By Matthew Lumsden, Connected Energy CEO and Chair of the SmartHubs Steering Group
I chair the steering group for the £31m SmartHubs Smart Local Energy Systems (SLES) project, a project where collaborative forces are at work.
SmartHubs is one of the Prospering from the energy revolution (PFER) Innovate UK co-funded large-scale local energy systems demonstrator projects and will deliver a system of multiple technologies in West Sussex over the course of the next 24 months or so.
I have been involved in enough grant supported, consortium led innovation projects over the years to know that their value is in no small part a factor of the collaborative attitudes of the partners. Irrespective of the delivery (or not) of the core technical objectives, these projects can range from being an interminable grind fraught with conflict and negativity: to a hotbed of active collaboration, relationship and value creation, and positive innovative thinking, in short considerably more than the sum of the parts.

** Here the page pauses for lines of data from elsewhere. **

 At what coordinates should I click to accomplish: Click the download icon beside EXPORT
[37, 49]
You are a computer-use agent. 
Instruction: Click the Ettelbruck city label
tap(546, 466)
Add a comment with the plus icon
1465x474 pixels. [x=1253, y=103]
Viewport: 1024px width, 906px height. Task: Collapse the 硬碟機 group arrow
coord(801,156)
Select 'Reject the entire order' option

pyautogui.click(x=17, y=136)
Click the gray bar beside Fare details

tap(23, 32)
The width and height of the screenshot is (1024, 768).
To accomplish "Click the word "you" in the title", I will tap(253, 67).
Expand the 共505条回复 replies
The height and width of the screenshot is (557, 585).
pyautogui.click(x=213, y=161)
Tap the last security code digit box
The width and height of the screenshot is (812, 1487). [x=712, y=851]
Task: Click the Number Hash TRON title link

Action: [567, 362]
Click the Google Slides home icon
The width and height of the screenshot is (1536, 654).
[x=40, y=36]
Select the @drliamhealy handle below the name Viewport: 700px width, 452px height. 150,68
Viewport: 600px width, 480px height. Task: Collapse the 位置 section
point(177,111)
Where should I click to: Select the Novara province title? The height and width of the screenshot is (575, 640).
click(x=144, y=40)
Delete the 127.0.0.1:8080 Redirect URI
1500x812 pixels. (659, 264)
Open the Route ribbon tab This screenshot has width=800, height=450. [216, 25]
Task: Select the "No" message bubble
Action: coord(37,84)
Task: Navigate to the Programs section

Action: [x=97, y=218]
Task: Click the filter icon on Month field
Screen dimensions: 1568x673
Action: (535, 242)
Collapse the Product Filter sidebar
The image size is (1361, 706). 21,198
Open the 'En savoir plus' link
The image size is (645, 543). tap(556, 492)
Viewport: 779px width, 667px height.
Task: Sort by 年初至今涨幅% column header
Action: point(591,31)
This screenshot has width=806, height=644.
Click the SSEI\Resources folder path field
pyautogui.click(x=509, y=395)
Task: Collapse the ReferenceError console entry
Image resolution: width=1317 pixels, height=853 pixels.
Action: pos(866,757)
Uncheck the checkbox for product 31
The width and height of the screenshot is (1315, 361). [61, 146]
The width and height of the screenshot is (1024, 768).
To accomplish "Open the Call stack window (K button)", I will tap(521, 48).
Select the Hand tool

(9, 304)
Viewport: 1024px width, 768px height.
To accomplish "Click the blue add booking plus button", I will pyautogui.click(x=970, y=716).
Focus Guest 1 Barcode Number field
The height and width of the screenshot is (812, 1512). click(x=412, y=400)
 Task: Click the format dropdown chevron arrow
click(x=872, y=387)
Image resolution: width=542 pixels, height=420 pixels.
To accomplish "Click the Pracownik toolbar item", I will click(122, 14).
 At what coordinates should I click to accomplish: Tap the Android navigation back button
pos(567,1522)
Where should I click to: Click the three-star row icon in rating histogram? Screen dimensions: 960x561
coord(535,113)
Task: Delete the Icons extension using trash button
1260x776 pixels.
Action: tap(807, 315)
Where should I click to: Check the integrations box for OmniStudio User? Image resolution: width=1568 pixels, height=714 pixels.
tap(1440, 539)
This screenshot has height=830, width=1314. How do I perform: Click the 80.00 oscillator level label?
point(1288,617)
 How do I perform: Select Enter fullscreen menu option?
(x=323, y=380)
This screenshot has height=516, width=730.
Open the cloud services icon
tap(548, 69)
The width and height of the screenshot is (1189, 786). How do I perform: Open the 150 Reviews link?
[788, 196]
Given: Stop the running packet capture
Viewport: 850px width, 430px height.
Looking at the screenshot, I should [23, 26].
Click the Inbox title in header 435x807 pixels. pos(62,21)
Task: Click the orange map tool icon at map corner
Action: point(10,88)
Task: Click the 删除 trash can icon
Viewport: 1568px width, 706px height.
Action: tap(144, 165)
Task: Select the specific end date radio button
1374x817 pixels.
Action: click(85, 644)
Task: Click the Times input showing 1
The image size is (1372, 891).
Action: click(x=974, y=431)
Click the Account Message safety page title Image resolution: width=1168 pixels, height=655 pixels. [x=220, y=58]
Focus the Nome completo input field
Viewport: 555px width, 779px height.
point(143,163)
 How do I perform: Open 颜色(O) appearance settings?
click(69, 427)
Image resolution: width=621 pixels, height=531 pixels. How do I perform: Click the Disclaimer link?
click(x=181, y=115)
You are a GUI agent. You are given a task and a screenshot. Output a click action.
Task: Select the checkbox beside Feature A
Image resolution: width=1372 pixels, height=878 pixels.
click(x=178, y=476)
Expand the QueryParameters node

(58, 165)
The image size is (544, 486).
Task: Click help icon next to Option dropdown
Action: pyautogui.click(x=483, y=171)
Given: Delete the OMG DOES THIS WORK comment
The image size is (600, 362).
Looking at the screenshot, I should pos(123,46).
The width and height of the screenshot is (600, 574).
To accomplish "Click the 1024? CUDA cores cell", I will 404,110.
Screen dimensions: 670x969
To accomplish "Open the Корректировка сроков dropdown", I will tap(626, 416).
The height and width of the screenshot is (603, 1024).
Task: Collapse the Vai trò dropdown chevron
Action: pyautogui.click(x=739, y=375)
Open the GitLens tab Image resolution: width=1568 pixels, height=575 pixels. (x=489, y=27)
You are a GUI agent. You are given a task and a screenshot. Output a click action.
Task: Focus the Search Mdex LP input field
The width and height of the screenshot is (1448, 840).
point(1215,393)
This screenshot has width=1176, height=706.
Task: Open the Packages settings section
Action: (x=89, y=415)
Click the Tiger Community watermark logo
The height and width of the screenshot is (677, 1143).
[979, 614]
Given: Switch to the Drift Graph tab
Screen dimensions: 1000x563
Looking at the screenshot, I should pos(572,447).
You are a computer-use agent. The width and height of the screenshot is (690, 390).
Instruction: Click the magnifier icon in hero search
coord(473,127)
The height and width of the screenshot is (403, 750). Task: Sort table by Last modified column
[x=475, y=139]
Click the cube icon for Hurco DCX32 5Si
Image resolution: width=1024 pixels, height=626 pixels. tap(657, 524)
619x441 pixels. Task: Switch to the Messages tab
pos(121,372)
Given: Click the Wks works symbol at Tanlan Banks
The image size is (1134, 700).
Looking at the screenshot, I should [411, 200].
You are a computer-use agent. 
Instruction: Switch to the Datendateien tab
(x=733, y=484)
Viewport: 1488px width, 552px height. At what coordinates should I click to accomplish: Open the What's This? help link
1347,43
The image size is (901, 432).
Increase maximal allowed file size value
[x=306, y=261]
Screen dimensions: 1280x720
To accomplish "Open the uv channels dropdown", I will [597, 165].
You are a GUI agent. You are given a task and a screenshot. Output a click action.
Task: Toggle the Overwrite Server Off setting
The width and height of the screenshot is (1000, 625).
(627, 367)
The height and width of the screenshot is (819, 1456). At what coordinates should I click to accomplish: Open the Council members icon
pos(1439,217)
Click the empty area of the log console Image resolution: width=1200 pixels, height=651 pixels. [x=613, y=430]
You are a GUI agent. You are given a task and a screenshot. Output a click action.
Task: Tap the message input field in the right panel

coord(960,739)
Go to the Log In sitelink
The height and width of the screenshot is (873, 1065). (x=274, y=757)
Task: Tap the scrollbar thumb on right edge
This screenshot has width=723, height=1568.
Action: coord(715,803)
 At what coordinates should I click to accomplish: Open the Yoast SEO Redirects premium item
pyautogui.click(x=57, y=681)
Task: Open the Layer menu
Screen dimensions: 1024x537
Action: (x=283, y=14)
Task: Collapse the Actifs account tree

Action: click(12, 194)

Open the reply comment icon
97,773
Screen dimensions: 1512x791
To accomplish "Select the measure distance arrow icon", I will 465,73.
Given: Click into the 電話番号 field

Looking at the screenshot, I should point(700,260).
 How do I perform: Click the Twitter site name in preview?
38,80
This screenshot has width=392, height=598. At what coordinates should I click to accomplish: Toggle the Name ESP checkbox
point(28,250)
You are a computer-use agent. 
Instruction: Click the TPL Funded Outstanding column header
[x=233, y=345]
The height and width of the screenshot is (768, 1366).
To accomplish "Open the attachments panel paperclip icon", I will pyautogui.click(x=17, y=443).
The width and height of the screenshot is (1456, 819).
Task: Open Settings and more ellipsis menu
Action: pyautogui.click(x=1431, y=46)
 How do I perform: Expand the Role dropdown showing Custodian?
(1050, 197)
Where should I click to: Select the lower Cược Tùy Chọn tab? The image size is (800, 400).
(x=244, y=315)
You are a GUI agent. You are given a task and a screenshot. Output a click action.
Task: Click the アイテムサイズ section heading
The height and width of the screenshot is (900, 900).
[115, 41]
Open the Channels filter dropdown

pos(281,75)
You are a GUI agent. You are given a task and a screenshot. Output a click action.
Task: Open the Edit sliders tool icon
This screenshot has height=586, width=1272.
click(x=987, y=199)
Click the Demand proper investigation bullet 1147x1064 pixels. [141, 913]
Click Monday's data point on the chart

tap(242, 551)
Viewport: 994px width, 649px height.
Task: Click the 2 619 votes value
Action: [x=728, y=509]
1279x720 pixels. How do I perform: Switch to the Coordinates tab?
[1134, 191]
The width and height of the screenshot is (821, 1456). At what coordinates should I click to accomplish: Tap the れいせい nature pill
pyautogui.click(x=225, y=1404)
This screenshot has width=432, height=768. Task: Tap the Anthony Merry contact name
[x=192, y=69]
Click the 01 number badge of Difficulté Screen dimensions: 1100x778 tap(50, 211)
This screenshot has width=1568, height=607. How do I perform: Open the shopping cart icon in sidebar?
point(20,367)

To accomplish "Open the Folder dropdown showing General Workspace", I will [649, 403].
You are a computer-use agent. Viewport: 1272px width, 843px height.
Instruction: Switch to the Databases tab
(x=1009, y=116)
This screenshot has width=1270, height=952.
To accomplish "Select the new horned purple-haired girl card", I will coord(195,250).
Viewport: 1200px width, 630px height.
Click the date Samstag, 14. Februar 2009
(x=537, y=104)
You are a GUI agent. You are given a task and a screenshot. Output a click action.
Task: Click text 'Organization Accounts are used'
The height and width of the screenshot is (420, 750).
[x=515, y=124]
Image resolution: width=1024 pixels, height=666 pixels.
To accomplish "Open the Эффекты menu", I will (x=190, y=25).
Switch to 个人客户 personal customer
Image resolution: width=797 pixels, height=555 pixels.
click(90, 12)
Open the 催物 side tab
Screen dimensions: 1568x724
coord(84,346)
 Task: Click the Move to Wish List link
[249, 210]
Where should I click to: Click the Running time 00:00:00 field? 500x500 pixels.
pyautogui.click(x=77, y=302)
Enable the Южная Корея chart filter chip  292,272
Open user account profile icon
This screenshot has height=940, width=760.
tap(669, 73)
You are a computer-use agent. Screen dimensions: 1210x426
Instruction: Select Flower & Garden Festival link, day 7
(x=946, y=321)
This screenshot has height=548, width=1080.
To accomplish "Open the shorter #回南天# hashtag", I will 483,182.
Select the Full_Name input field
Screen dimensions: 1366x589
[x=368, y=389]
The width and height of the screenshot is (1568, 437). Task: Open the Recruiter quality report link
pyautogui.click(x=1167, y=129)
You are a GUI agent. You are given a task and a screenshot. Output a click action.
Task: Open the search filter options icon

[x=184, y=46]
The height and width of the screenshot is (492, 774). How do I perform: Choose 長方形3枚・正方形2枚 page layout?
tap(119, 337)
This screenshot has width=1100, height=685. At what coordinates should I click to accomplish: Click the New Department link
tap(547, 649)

SmartHubs is proving to be the latter of the two. I’m sure the project is not unique in aiming to deliver large scale technical innovation alongside equally pioneering commercial thinking. It involves technologies deployed at larger scale, in larger volumes, in different applications, integrated in new ways etc, etc. All clever stuff.
However, it’s on the commercial side of the project that I’ve been extremely impressed to find very collaborative working amongst organisations, some of whom are not even project partners. Energy suppliers, aggregators and investors are collaborating, and we are receiving positive responses to requests we may have thought were not even worth making. All very heartening and reassuring.
But what’s the deal? I’m not claiming this environment is unique: I’ve been in the energy sector for more than 20 years and at the same time as this project is exceptionally challenging, the willingness of parties to try and respond feels a little different.
This is where I might put two and two together to make five, but my feeling is that the energy sector now has a palpable hunger for knowledge. The changes in technology, demand, customer expectations, policy, regulation, weather etc., etc. make the environment so complex that players must learn how to evolve, and quickly.
So, it’s ‘lucky’ that we have innovative, entrepreneurial SMEs fruitfully collaborating with global players with the help of UK government funding and with the mutual, worthwhile greater cause of responding to climate change.
However, my question, is “what happens next?”. If we take a hard look, how good are we as a nation at adopting the findings of this innovative collaboration and how effective are organisations at distributing and implementing what they learn? My experience is that there is still much to learn and that this is where the so-called innovation catalysts should focus attention and apply some process thinking. It feels to me like some great stuff is happening, but I hope there isn’t a bottle neck on the horizon.